Comment avez-vous construit “l’oublieuse”, la protagoniste de vos romans ?

L’oublieuse a une histoire particulière et, comme beaucoup de personnages de mes livres, elle est fondée sur la vérité. Un jour, je me promenais dans les rues de mon quartier et j’ai croisé une femme distinguée, âgée de soixante-dix ans, qui regardait presque avec étonnement le groupe de maisons qui constitue le quartier dit nouveau : le quartier Ascarelli.

Elle m’a donné l’impression d’être une femme qui essayait d’obtenir des détails, comme si elle voulait se souvenir de quelque chose, comme si elle cherchait quelque chose qui lui permettrait de comprendre où elle se trouvait.

Je suis passé devant elle et après quelques mètres, je me suis arrêté pour la regarder : elle était parfaite, c’était mon personnage. Elle était le lien entre les œuvres de Ferrante et ce que moi et Francesco Russo, co-auteur de “I luoghi dell’amica geniale” (Les endroits de l’amie prodigieuse) avions en tête.

L’histoire de la femme oublieuse est tombée du ciel, c’était le chaînon manquant, la connexion pour présenter notre quartier, non pas à travers les yeux de quelqu’un qui l’a vécu en passant ou pendant un certain temps, mais de quelqu’un qui connaît profondément le quartier depuis les années 30. En cela, mon père, né en 1925 et décédé en novembre dernier, nous a grandement facilité la tâche.

Quelle était votre intention en racontant l’histoire du Rione Luzzatti ?

Le but était de mettre en lumière un quartier et une population qui, d’après les récits de Ferrante et, plus tard, d’après la série télévisée, s’en sont sortis avec des os brisés : on raconte la misère d’un quartier d’après-guerre, en généralisant les mauvaises affaires.
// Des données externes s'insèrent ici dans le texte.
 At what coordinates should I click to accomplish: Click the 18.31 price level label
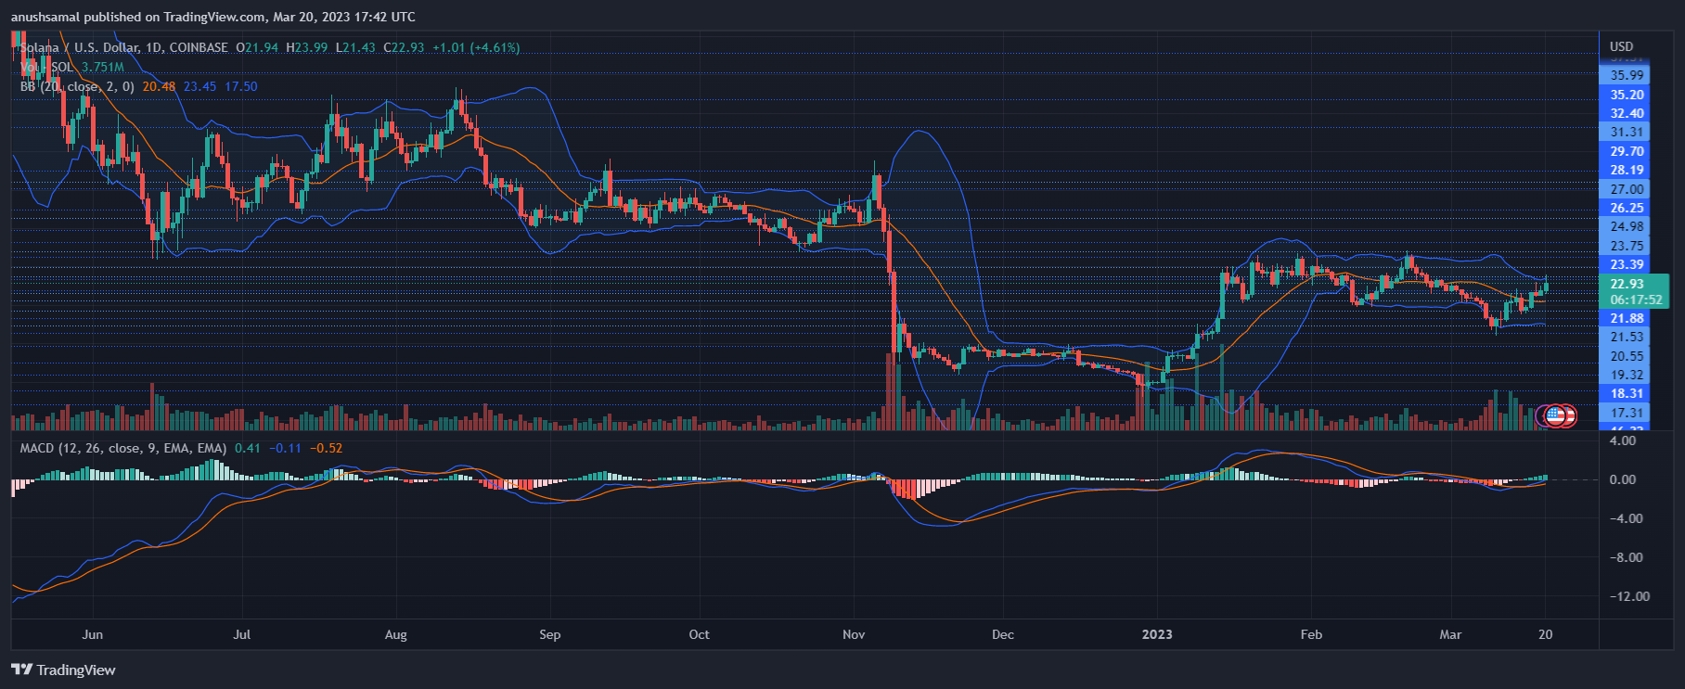tap(1627, 393)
L’intention était de raconter le véritable rione Luzzatti, sa population réelle, ses origines, les personnes qui le peuplent encore et de faire des parallèles, notamment dans “La smemorata dei luoghi geniali” (L’oublieuse des endroits géniaux) avec des personnages qui ont réellement existé et avec des événements qui se sont réellement produits.

Parlez-nous de la digue, un lieu mystérieux mentionné dans les best-sellers de Ferrante.

Le remblai n’est plus qu’un tas de gravats. Après la guerre, il a été décidé de sacrifier le terrain Ascarelli, endommagé mais pas complètement détruit par les bombardements, ainsi que la piscine du XXVIIIe octobre qui était adjacente, pour faire place aux décombres d’une ville entière. C’est sur ces ruines que s’installent alors les épaves, les vagabonds et les sans-abri : des personnes désespérées et affamées par la guerre, qui tentent de reconstruire un endroit qu’elles considèrent comme leur foyer. Ce qui, plus tard, a amené la délinquance dans un quartier qui était tout sauf infâme.

La bibliothèque d’Andreoli est le théâtre où se déroulent les concours de lecture, dans L’Amie Prodigieuse

La bibliothèque de circulation populaire du professeur Collina était l’un des rares endroits protégés du quartier. C’était et c’est toujours, d’une certaine manière, le lieu d’agrégation de la culture dans le rione Luzzatti.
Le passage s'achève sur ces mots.